Infine, va segnalata una carenza critica nell’assistenza sanitaria: la copertura medica giornaliera non è garantita in 29 delle 86 carceri visitate da Antigone nell’ultimo anno, un dato che evidenzia gravi lacune nell’assistenza continua ai detenuti.

Ricorsi giudiziari e misure alternative alla detenzione

Al 15 giugno 2025, gli Uffici per l’Esecuzione Penale Esterna (UEPE) hanno in carico 100.639 persone, circa 10.000 in più rispetto al 2024. Di queste, 49.736 stanno scontando una misura alternativa alla detenzione, tra le quali la più diffusa è l’affidamento in prova al servizio sociale.

Nonostante la crescita delle misure alternative e di comunità, la loro applicazione rimane ancora fortemente sottodimensionata rispetto al potenziale. Al 30 giugno 2025, infatti, le persone detenute con pena residua inferiore ai tre anni erano 23.970, a conferma di un’applicazione ancora limitata delle misure alternative.

Secondo i dati del Consiglio Nazionale dell’Economia e del Lavoro, il tasso di recidiva è stimato al 68,7%, ma può scendere fino al 2% per i detenuti che hanno avuto opportunità di inserimento professionale, evidenziando l’importanza delle misure di reinserimento.

Al 31 dicembre 2021, ultimo dato disponibile, solo il 38% dei detenuti era alla prima esperienza di carcerazione, mentre il restante 62% aveva già precedenti esperienze detentive, con il 18% che aveva subito cinque o più incarcerazioni.

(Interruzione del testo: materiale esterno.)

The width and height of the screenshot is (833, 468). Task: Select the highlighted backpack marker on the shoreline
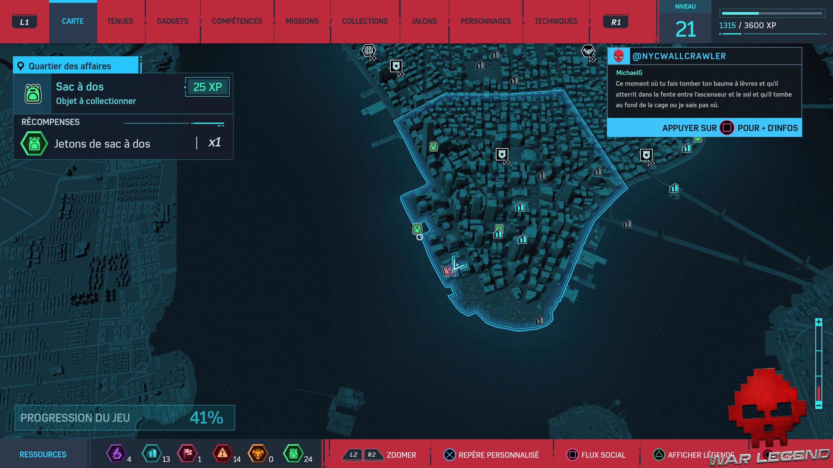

Politiche governative e risposte istituzionali 

Antigone rileva come il problema del sovraffollamento carcerario sia strettamente legato all’introduzione di interventi governativi che hanno inasprito le pene, tra cui il recente Decreto Sicurezza, il Decreto Caivano, il Decreto Cutro e il Decreto Rave.

Un altro provvedimento significativo è quello approvato dal Consiglio dei Ministri lo scorso 22 luglio, con cui è stato presentato un disegno di legge che introduce la detenzione domiciliare in comunità terapeutica per detenuti tossicodipendenti o alcoldipendenti con un residuo pena fino a otto anni. Una scelta che si affianca alla misura già in vigore dell’affidamento in prova per le stesse categorie di detenuti, prevista però solo per pene residue fino a sei anni. Tuttavia, Antigone sottolinea come l’unica soluzione alla numerosa presenza di tossicodipendenti in carcere resti la depenalizzazione del consumo di droghe. Quanto all’ampliamento delle telefonate concesse ai detenuti, l’associazione evidenzia che non si tratta di una novità. Infine, il Decreto Carceri, nato con l’obiettivo di contrastare il sovraffollamento, migliorare le condizioni di vita detentiva e rafforzare i percorsi di reinserimento sociale, si è rivelato tuttavia lento nella sua attuazione. Il decreto prevede infatti l’istituzione, presso il Ministero della Giustizia, di un elenco delle strutture residenziali idonee all’accoglienza e al reinserimento sociale, da adottare entro sei mesi dall’entrata in vigore della legge di conversione. A luglio 2025, però, tale elenco non risultava ancora approvato. Anche il progetto di edilizia penitenziaria, affidato al Commissario straordinario istituito dalla stessa legge di conversione, procede con notevole lentezza.

Conclusioni

Alla luce dei dati emersi sul sovraffollamento, sulle carenze di personale e sulle difficoltà nell’applicazione delle misure alternative, Antigone chiede con urgenza interventi strutturali e strategie più efficaci per migliorare le condizioni del sistema penitenziario italiano. Tra le principali richieste figurano:

  • Maggiore possibilità di contatti telefonici e video con l’esterno, per favorire i legami familiari e sociali;
  • Incremento dell’uso delle tecnologie digitali, a supporto dell’istruzione, della formazione e delle attività lavorative dei detenuti;
  • Riduzione drastica dell’isolamento come strumento disciplinare, garantendo trattamenti meno punitivi e più umani;
  • Prevenzione degli abusi, con meccanismi efficaci di controllo e trasparenza;
  • Promozione della sorveglianza dinamica e di un sistema penitenziario centrato sul rispetto della dignità umana, che favorisca percorsi di reinserimento e riduca la recidiva.